Maka itu, ia membela Ahok, terkait kasus Al-Maidah 51. Ketika Buya sudah secara utuh melihat pidato Ahok, Buya membelanya, karena di mata Buya, Ahok memang tidak salah dan tak harus dipermasalahkan dan disalah-salahkan, apalagi ditahan. Sikap ini kebalikan dari K.H. Makruf Amin.

Poros Buya sangat beda dengan orang-orang besar di negeri ini. Ketika yang lain mencari aman bahkan meladeni karena bakal diuntungkan dan dapat keuntungan, Buya berada di sebrangnya atas nama keadilan dan toleransi. Bahkan karena sikap ini, Buya sampai dihujat, dicerca, dan diancam dicabut gelar keBuyaannya yang disandang Buya Syafi’i.

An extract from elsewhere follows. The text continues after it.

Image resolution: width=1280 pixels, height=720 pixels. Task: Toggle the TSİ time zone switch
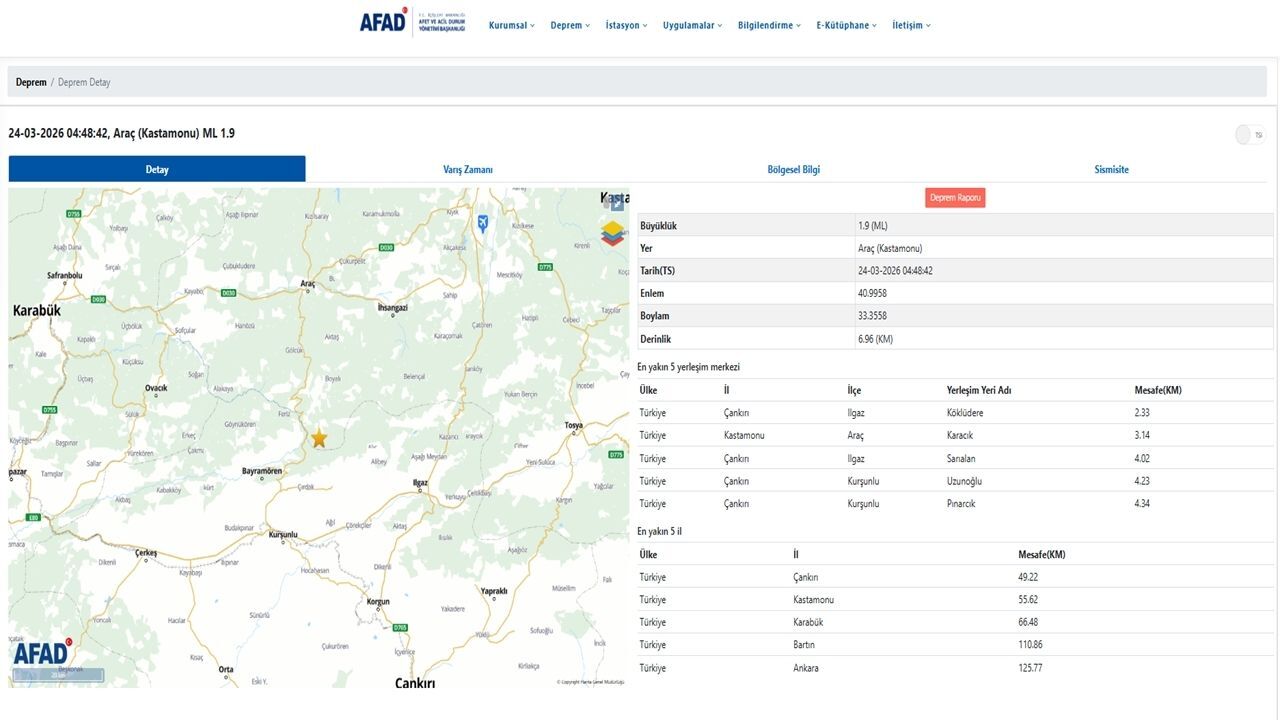coord(1249,135)
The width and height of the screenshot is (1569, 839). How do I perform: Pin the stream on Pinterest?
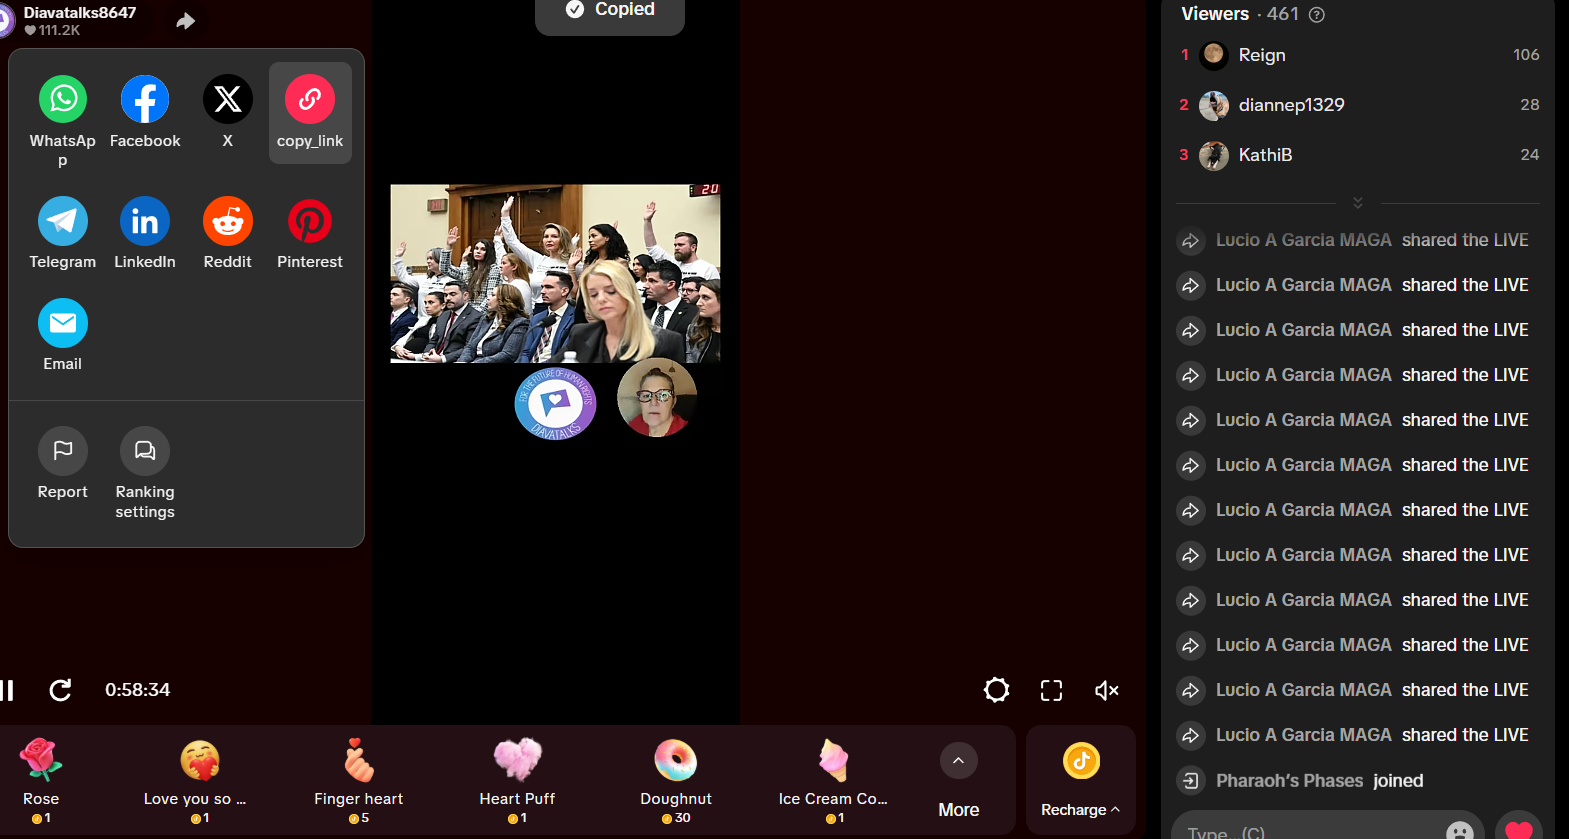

Tapi Buya tidak gentar. Buya tak memetingkan perihal gelar. Buya sudah selesai dengan dirinya sendiri. Dan ia sadar ada di jalan yang benar. Buya tak ingin sama dengan “preman berjubah”. Dengan kebesaran agamanya, menjadi sebegitu sepengecut dan rela bermain-main dengan agama. Bagi Buya itu adalah paranoid.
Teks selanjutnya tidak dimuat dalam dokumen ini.